Perig hesitated briefly, then tilted his head in assent. "The women in our lineage are tall and have an authority we men lack."

"Which lineage?" the guard asked.

"Tesati," said Perig.

"Not one I know."

"It's to the north," said Perig. "At the edge of the Great Central Plain. Or rather it was there. The Unraveling has destroyed much. Another family overwhelmed ours. The men are dead, except for us."

"Why are you alive?" asked Jehan.

"We weren't home when the end came. Cholkwa and I are actors and often travel."

"Actors!" said the guard, looking interested.

"When we did come home, we found --" Perig smiled briefly. "No home. Our male kin were dead. The family that killed them, the Chaitin, had gathered in our female relatives and the children. We should have killed ourselves. It would have been the decent thing to do. But we found these two hiding out, along with Leweli's baby. They didn't want to be Chaitin. There are women who hold this kind of grudge."

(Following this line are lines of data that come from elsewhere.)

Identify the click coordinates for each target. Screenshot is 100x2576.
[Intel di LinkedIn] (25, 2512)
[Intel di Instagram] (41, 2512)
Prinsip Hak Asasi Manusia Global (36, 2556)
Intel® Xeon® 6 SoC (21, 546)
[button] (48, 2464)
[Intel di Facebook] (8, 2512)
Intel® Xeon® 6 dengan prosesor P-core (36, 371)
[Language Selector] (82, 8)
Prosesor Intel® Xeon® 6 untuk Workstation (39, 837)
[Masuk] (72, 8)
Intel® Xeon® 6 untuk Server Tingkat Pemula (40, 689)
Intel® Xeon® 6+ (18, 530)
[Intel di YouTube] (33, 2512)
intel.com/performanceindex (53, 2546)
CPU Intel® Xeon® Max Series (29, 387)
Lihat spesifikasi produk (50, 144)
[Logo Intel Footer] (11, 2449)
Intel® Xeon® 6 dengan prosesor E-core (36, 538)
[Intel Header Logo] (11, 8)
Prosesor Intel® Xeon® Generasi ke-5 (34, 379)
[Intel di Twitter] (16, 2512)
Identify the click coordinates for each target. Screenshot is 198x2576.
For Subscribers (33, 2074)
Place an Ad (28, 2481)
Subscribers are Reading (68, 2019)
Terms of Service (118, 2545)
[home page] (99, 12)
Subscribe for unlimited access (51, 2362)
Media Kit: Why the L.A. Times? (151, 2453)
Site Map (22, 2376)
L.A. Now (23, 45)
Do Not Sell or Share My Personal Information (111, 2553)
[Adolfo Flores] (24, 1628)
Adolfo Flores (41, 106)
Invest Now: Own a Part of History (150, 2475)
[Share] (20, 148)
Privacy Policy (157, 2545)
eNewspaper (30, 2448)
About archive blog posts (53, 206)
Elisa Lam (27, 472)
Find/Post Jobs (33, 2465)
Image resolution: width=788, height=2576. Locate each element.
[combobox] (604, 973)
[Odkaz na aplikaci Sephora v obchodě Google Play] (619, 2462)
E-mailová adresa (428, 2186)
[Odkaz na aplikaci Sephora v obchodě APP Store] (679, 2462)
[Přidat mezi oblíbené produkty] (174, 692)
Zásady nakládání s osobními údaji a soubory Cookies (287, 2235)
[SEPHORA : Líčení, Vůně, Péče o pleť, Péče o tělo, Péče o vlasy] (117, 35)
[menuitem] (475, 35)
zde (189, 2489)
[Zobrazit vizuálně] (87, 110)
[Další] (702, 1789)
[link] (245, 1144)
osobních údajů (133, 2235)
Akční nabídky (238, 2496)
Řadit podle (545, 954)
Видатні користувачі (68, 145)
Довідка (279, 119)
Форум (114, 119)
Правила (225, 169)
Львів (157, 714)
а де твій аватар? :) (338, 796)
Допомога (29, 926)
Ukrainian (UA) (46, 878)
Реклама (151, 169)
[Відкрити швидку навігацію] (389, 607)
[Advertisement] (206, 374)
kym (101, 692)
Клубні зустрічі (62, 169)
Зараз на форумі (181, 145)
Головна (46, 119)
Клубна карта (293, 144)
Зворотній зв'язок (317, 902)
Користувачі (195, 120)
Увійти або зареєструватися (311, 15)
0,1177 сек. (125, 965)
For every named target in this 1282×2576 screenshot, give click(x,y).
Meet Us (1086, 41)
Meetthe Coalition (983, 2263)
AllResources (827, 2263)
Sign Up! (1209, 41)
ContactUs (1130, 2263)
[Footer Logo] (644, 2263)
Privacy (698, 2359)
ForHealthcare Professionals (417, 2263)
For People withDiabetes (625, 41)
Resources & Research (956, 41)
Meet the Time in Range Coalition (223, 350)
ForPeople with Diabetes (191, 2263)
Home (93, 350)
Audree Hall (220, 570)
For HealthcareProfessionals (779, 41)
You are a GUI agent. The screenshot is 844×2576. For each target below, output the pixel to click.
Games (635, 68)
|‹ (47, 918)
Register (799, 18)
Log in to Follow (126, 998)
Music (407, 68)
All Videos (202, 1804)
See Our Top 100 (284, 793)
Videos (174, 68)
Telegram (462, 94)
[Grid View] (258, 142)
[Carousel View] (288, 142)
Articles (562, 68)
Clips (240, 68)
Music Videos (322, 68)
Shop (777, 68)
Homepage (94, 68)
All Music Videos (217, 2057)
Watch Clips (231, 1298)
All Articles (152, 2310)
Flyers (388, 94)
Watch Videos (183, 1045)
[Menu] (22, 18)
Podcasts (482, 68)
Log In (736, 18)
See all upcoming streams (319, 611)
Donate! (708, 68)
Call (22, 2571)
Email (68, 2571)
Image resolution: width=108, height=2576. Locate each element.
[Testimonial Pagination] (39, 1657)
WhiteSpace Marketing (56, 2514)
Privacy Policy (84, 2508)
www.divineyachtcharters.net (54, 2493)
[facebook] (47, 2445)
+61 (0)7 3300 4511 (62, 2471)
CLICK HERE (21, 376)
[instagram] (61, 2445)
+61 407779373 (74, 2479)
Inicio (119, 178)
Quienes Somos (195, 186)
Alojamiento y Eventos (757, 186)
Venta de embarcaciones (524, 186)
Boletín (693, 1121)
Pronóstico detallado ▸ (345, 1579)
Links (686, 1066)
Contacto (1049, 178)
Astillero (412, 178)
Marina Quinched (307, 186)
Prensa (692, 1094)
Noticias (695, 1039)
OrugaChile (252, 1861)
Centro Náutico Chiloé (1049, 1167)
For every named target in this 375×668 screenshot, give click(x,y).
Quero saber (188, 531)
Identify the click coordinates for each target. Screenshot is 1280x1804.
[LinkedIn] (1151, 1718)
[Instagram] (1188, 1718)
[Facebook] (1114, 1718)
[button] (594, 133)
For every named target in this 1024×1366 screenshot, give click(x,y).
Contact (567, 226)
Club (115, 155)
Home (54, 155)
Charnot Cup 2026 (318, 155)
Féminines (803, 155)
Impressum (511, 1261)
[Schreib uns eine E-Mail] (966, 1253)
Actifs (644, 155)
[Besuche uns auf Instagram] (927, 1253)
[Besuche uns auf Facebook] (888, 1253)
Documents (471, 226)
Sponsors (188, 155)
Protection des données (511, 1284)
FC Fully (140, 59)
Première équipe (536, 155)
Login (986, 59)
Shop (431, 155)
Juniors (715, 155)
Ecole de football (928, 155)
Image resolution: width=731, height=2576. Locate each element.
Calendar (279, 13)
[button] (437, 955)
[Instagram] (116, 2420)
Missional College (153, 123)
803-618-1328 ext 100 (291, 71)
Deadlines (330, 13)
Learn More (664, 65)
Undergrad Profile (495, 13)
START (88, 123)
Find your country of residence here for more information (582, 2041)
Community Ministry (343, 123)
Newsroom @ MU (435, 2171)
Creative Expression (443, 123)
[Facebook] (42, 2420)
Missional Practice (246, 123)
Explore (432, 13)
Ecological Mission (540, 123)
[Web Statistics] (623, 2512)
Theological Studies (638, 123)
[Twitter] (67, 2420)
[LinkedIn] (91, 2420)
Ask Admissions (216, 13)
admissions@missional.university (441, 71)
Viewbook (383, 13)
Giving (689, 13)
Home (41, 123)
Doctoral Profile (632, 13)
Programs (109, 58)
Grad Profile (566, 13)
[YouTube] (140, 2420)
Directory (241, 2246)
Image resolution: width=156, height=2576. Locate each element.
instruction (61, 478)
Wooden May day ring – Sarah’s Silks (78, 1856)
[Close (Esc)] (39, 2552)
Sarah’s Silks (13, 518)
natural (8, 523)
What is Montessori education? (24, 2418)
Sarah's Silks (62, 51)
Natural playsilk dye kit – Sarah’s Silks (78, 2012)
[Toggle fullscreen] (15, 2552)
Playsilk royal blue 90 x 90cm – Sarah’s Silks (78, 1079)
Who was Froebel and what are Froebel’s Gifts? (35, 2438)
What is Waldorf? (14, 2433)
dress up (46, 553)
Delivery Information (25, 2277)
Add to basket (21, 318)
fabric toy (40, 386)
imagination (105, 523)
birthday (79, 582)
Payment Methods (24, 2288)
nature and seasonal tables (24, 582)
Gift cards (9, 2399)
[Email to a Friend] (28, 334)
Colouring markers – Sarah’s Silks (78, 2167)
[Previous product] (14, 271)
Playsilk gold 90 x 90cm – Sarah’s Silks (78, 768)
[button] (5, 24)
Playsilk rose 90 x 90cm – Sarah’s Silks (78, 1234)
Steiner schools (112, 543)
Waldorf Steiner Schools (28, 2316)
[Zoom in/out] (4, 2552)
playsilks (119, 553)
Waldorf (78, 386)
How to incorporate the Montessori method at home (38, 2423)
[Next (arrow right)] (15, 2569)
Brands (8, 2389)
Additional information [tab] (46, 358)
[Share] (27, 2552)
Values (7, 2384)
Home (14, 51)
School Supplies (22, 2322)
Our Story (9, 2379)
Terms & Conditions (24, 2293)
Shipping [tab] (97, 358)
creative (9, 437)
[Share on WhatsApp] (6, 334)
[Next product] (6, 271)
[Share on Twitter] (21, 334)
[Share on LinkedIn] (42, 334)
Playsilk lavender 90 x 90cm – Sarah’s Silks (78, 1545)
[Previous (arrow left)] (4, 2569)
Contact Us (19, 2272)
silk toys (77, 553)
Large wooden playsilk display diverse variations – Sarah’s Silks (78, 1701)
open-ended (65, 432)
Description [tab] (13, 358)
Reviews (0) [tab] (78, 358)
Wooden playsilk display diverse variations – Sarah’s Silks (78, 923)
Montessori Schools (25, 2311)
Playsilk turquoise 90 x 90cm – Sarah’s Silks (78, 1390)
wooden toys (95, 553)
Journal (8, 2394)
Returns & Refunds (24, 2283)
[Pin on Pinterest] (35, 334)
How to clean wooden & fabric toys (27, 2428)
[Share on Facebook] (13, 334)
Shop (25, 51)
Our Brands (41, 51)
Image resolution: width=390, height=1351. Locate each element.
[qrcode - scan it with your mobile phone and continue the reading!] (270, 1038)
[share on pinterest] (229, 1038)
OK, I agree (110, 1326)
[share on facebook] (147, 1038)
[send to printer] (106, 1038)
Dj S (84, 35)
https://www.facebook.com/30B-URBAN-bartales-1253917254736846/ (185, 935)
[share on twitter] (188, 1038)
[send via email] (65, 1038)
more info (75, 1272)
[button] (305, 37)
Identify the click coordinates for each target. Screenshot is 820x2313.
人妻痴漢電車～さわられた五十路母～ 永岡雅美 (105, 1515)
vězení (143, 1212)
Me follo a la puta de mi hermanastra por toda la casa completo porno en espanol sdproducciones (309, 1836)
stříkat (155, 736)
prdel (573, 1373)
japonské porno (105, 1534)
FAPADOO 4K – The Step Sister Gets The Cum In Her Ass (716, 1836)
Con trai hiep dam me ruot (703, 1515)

Everyone was listening intently, of course. It was a good story, told excellently. But now Ahl saw a look of confusion on the Taig cook's face, followed by a look of horror. The cook was remembering the night before, she thought. Perig and Cholkwa had made love on the beach. The Taig sailors had noticed and been undisturbed. Traveling companions often give each other this

kind of comfort, provided they are the same sex and not related. But if the two actors belonged to the same family, the act was incest. The cook opened his mouth, then closed it and glanced down, going back to work on his injured comrade.

A near thing! And not over. The cook might still decide to denounce the actors.

"Maybe we should have given our kinswomen to the Chaitin," Perig said. "They would have been safer; and there is always something offensive about the idea of women without a family. Such things happen to men. We know it! But women should live inside a double wall of matriarchs and soldiers.

"These ethical problems are never easy to untangle. In the end we decided to rely on the old rule, which says that men should not make decisions for women.

That power lies in the hands of their mothers and their female relatives; and they were not available, nor were they kin, since they had become Chaitin, while these two remained Tesati. They asked us to escort them south; and we agreed out of loyalty, which is not the foremost male virtue. That, of course, is

directness or honesty. But loyalty is one of the five."

"I told you he talked a lot," said Jehan.